■ Source text
A value is trying to be set on a copy of a slice from a DataFrame.
Try using .loc[row_indexer,col_indexer] = value instead

See the caveats in the documentation: https://pandas.pydata.org/pandas-docs/stable/user_guide/indexing.html#returning-a-view-versus-a-copy
  # Remove the CWD from sys.path while we load stuff.


#### Performing Text Embeddings using the CountVectorizer & Similarity

In [7]:
from sklearn.metrics.pairwise import cosine_similarity
from sklearn.feature_extraction.text import CountVectorizer
# CountVectorizer creates a dictionary that maps each token to a position in the output metrics
cv = CountVectorizer(max_features=5000, stop_words='english') # max # of words in each sentence (each feature)
vectors = cv.fit_transform(new_df['tags']).toarray()
# print(cv.get_feature_names())

■ Directives
a. Duplicate everything in the CountVectorizer notebook excerpt from "#### Performing Text" down to "sentence (each feature)".
b. In the CountVectorizer notebook excerpt, what value is passed for max_features?
c. Take the CountVectorizer notebook excerpt further, starting from where it stops.

■ Data lines
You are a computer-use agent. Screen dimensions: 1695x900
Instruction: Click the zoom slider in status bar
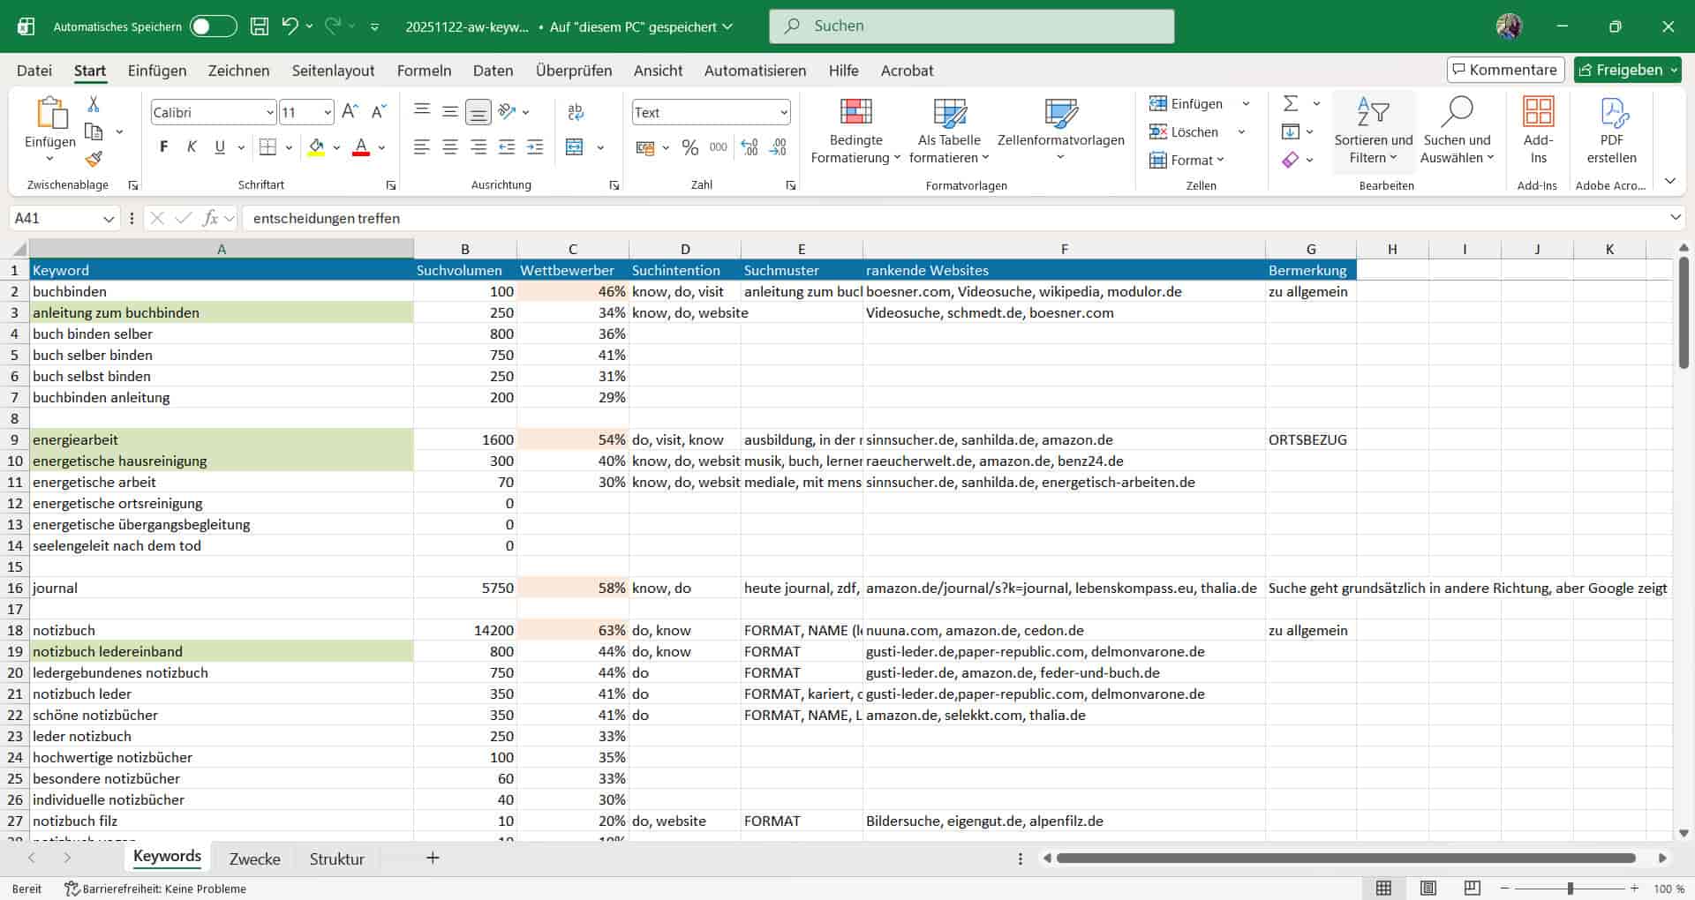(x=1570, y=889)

■ Results
a.
#### Performing Text Embeddings using the CountVectorizer & Similarity

In [7]:
from sklearn.metrics.pairwise import cosine_similarity
from sklearn.feature_extraction.text import CountVectorizer
# CountVectorizer creates a dictionary that maps each token to a position in the output metrics
cv = CountVectorizer(max_features=5000, stop_words='english') # max # of words in each sentence (each feature)

b. 5000

c.
# cosine similarity uses the cosine to get the similarity of two vectors
similarity = cosine_similarity(vectors) # returns a square matrix comparing 
sorted(list(enumerate(similarity[0])), reverse=True, key=lambda x:x[1])[0:3] # printing top 3 similarity with respect to movie[0]

[(0, 1.0000000000000002),
 (1216, 0.28676966733820225),
 (2409, 0.26901379342448517)]

In [8]:
def recomend(movie, n=11):
  '''prints the top n movies related to the Movie chosen'''
  movie_index = new_df[new_df['title']==movie].index[0]
  similarity_row = similarity[movie_index]
  movie_list = sorted(list(enumerate(similarity_row)), reverse=True, key=lambda x:x[1])[1:n]
  for i in movie_list:
    print(new_df['title'][i[0]])


In [9]:
chosen_movie = input("Enter Movie Name: ")
recomend(chosen_movie)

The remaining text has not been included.